Exercise instructions |
Output the entries verbatim, including every line.

****

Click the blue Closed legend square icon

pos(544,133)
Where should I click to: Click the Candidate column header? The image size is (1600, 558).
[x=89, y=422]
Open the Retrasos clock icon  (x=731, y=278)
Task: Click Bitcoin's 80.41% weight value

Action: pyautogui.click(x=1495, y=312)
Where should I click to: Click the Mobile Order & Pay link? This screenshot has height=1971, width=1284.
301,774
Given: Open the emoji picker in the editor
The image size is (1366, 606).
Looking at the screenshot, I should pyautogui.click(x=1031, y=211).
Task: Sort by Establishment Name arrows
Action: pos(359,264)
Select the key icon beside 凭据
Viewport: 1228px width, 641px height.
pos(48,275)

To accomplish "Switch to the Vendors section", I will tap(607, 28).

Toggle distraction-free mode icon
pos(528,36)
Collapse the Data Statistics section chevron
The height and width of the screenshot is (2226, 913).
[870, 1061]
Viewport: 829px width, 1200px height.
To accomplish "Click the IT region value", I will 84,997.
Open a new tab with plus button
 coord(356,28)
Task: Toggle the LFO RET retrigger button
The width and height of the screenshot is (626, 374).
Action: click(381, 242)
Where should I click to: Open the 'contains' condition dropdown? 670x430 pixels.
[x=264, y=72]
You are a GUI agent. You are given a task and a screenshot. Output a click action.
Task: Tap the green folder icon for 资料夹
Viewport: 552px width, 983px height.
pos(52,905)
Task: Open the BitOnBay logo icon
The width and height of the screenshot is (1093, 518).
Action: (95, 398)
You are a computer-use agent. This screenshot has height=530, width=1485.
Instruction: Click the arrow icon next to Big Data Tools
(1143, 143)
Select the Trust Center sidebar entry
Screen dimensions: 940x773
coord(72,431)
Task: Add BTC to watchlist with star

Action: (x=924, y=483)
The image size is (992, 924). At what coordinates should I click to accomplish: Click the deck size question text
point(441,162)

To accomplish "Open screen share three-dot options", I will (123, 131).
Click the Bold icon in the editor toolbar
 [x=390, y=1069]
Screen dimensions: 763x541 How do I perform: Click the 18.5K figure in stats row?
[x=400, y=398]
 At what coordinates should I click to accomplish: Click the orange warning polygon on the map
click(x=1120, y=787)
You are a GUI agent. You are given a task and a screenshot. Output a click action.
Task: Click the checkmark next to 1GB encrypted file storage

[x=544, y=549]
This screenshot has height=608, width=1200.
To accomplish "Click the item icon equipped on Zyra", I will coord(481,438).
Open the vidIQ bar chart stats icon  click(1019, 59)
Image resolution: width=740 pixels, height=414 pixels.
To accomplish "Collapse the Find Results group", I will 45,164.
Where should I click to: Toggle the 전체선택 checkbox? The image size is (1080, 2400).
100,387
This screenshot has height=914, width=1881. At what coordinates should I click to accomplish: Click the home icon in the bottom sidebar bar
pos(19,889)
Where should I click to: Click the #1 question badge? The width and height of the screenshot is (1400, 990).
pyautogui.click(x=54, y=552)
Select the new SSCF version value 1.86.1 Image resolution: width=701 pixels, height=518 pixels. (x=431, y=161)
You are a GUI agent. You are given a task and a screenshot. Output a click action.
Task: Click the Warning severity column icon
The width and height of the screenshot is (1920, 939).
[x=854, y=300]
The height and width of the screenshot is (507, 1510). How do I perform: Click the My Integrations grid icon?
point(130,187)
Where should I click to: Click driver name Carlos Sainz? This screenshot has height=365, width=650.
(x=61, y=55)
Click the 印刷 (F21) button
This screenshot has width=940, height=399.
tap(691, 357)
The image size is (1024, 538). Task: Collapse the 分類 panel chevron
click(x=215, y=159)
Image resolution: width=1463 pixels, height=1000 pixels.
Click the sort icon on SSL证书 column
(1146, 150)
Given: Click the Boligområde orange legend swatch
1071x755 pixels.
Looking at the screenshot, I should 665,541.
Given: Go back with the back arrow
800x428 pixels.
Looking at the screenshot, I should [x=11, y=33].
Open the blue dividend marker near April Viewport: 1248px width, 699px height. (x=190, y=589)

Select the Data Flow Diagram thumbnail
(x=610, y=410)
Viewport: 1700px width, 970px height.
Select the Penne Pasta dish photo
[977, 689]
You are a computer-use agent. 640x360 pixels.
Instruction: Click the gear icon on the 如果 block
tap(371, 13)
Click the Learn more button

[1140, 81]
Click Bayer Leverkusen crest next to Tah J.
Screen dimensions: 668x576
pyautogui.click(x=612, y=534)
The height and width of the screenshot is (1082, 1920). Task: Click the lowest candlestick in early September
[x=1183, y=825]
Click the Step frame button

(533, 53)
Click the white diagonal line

****

Reply |
Click the blue Closed legend square icon

pos(544,133)
Where should I click to: Click the Candidate column header? The image size is (1600, 558).
[x=89, y=422]
Open the Retrasos clock icon  (x=731, y=278)
Task: Click Bitcoin's 80.41% weight value

Action: pyautogui.click(x=1495, y=312)
Where should I click to: Click the Mobile Order & Pay link? This screenshot has height=1971, width=1284.
301,774
Given: Open the emoji picker in the editor
The image size is (1366, 606).
Looking at the screenshot, I should pyautogui.click(x=1031, y=211).
Task: Sort by Establishment Name arrows
Action: pos(359,264)
Select the key icon beside 凭据
Viewport: 1228px width, 641px height.
pos(48,275)

To accomplish "Switch to the Vendors section", I will tap(607, 28).

Toggle distraction-free mode icon
pos(528,36)
Collapse the Data Statistics section chevron
The height and width of the screenshot is (2226, 913).
[870, 1061]
Viewport: 829px width, 1200px height.
To accomplish "Click the IT region value", I will 84,997.
Open a new tab with plus button
 coord(356,28)
Task: Toggle the LFO RET retrigger button
The width and height of the screenshot is (626, 374).
Action: click(381, 242)
Where should I click to: Open the 'contains' condition dropdown? 670x430 pixels.
[x=264, y=72]
You are a GUI agent. You are given a task and a screenshot. Output a click action.
Task: Tap the green folder icon for 资料夹
Viewport: 552px width, 983px height.
pos(52,905)
Task: Open the BitOnBay logo icon
The width and height of the screenshot is (1093, 518).
Action: (95, 398)
You are a computer-use agent. This screenshot has height=530, width=1485.
Instruction: Click the arrow icon next to Big Data Tools
(1143, 143)
Select the Trust Center sidebar entry
Screen dimensions: 940x773
coord(72,431)
Task: Add BTC to watchlist with star

Action: (x=924, y=483)
The image size is (992, 924). At what coordinates should I click to accomplish: Click the deck size question text
point(441,162)

To accomplish "Open screen share three-dot options", I will (123, 131).
Click the Bold icon in the editor toolbar
 [x=390, y=1069]
Screen dimensions: 763x541 How do I perform: Click the 18.5K figure in stats row?
[x=400, y=398]
 At what coordinates should I click to accomplish: Click the orange warning polygon on the map
click(x=1120, y=787)
You are a GUI agent. You are given a task and a screenshot. Output a click action.
Task: Click the checkmark next to 1GB encrypted file storage

[x=544, y=549]
This screenshot has height=608, width=1200.
To accomplish "Click the item icon equipped on Zyra", I will coord(481,438).
Open the vidIQ bar chart stats icon  click(1019, 59)
Image resolution: width=740 pixels, height=414 pixels.
To accomplish "Collapse the Find Results group", I will 45,164.
Where should I click to: Toggle the 전체선택 checkbox? The image size is (1080, 2400).
100,387
This screenshot has height=914, width=1881. At what coordinates should I click to accomplish: Click the home icon in the bottom sidebar bar
pos(19,889)
Where should I click to: Click the #1 question badge? The width and height of the screenshot is (1400, 990).
pyautogui.click(x=54, y=552)
Select the new SSCF version value 1.86.1 Image resolution: width=701 pixels, height=518 pixels. (x=431, y=161)
You are a GUI agent. You are given a task and a screenshot. Output a click action.
Task: Click the Warning severity column icon
The width and height of the screenshot is (1920, 939).
[x=854, y=300]
The height and width of the screenshot is (507, 1510). How do I perform: Click the My Integrations grid icon?
point(130,187)
Where should I click to: Click driver name Carlos Sainz? This screenshot has height=365, width=650.
(x=61, y=55)
Click the 印刷 (F21) button
This screenshot has width=940, height=399.
tap(691, 357)
The image size is (1024, 538). Task: Collapse the 分類 panel chevron
click(x=215, y=159)
Image resolution: width=1463 pixels, height=1000 pixels.
Click the sort icon on SSL证书 column
(1146, 150)
Given: Click the Boligområde orange legend swatch
1071x755 pixels.
Looking at the screenshot, I should 665,541.
Given: Go back with the back arrow
800x428 pixels.
Looking at the screenshot, I should [x=11, y=33].
Open the blue dividend marker near April Viewport: 1248px width, 699px height. (x=190, y=589)

Select the Data Flow Diagram thumbnail
(x=610, y=410)
Viewport: 1700px width, 970px height.
Select the Penne Pasta dish photo
[977, 689]
You are a computer-use agent. 640x360 pixels.
Instruction: Click the gear icon on the 如果 block
tap(371, 13)
Click the Learn more button

[1140, 81]
Click Bayer Leverkusen crest next to Tah J.
Screen dimensions: 668x576
pyautogui.click(x=612, y=534)
The height and width of the screenshot is (1082, 1920). Task: Click the lowest candlestick in early September
[x=1183, y=825]
Click the Step frame button

(533, 53)
Click the white diagonal line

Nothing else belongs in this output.